Самым важным он по опыту считает первый запрет: не торопиться. Труднее всего дается ему укрощение своего темперамента, смена привычного с молодости ритма жизни на более размеренный. Из торопливости проистекают излишние волнения, чрезмерное утомление, опасное и для сердца и для мозговых сосудов, забывчивость и много всяких других зол и помех…

Из «переписки с самим собой»

«Вильям Юрьевич, когда-то рекомендовавший мне забросить романы и усесться за мемуары, узнав, что я замышляю школьную повесть, покачал головой: «Не получится она у вас».

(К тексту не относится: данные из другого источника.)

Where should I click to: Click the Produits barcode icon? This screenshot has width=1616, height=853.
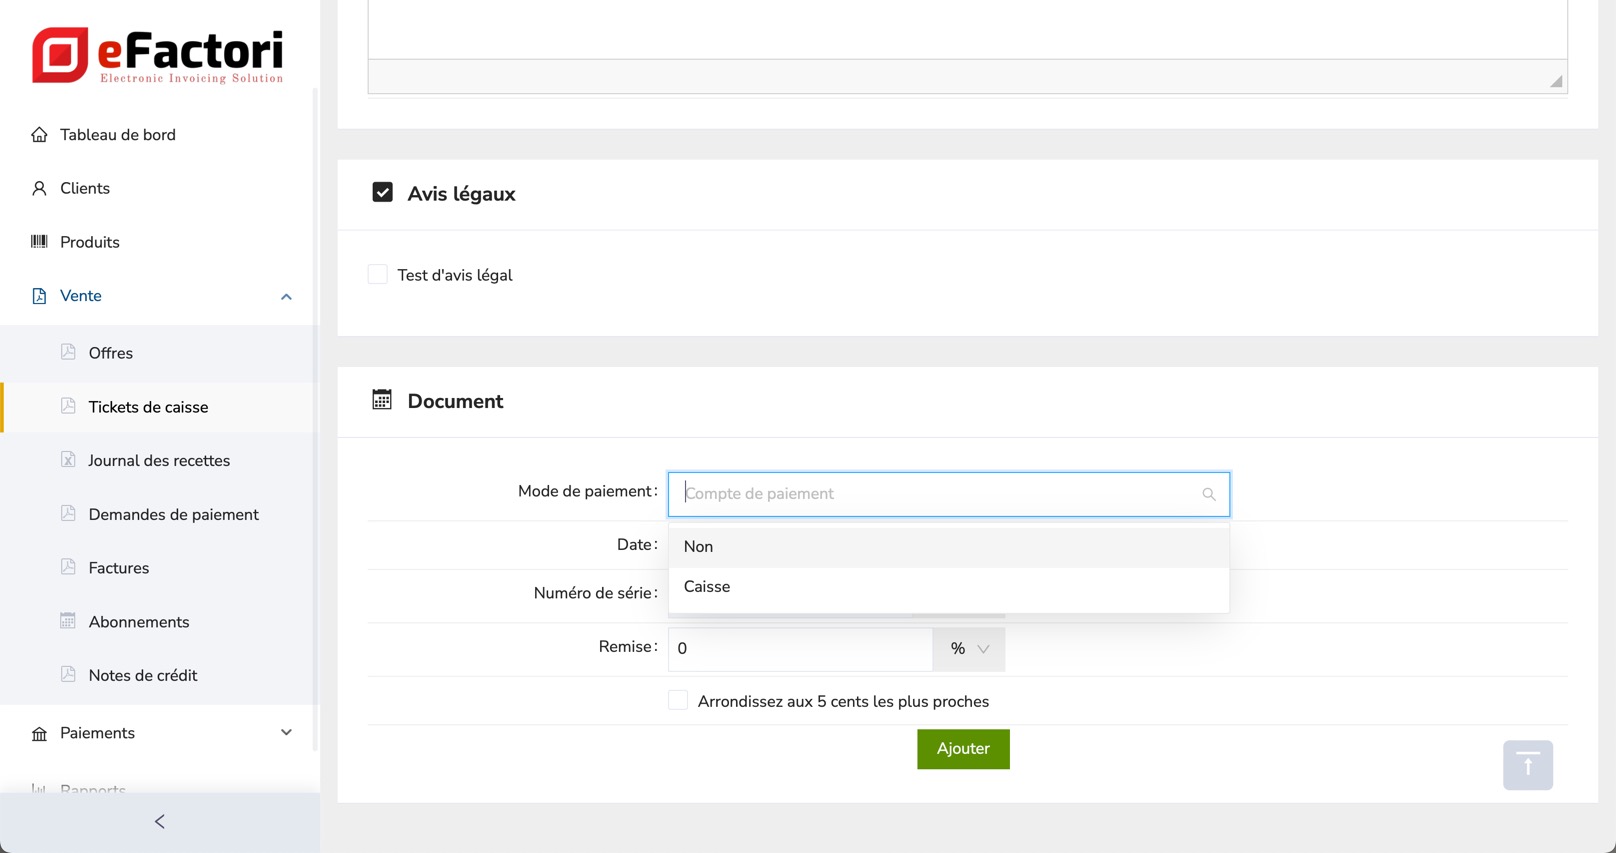pyautogui.click(x=39, y=242)
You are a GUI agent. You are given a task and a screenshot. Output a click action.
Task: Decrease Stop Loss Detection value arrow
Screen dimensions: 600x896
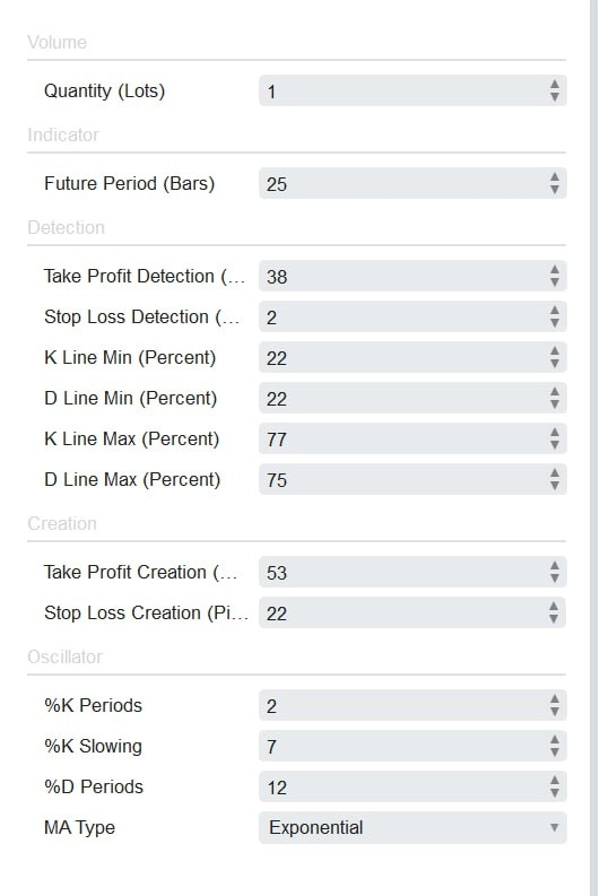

Мы с ним сидели за чашкой кофе в ЦДЛ, больше мы нигде не встречаемся. Я подумал, что он имеет в виду мое слабое знакомство со школой, и отшутился: «Не получится школа — получится бывший чекист, под старость увлекшийся педагогикой». Оказалось, нет: вопрос им ставится гораздо шире. Он принялся мне доказывать, что «в эпоху НТР по-настоящему изображать человека, да еще учителей и школьников, можно лишь методом Достоевского» с его проникновением в душу «до самого ее дна, до расщепленного сознания».

Я отвечал, что школьная тема действительно потребует проникновения в психологию ученика и учителя, но почему только методом Достоевского? В диалектику души умели проникать и Пушкин, и Лев Толстой, и Чехов, и Горький. Да и Шолохов, наконец.

Вильям Юрьевич начал меня допрашивать, кого я читал из наших литературоведов-«достоевцев». Я признался, что литературоведов читал мало, но романы Достоевского знаю достаточно, чтобы о них судить.

— Ну и что же? Они вам нравятся?

Раздраженный его менторским тоном, я имел неосторожность ответить довольно резко:

— Представьте себе — нет. Не нравятся.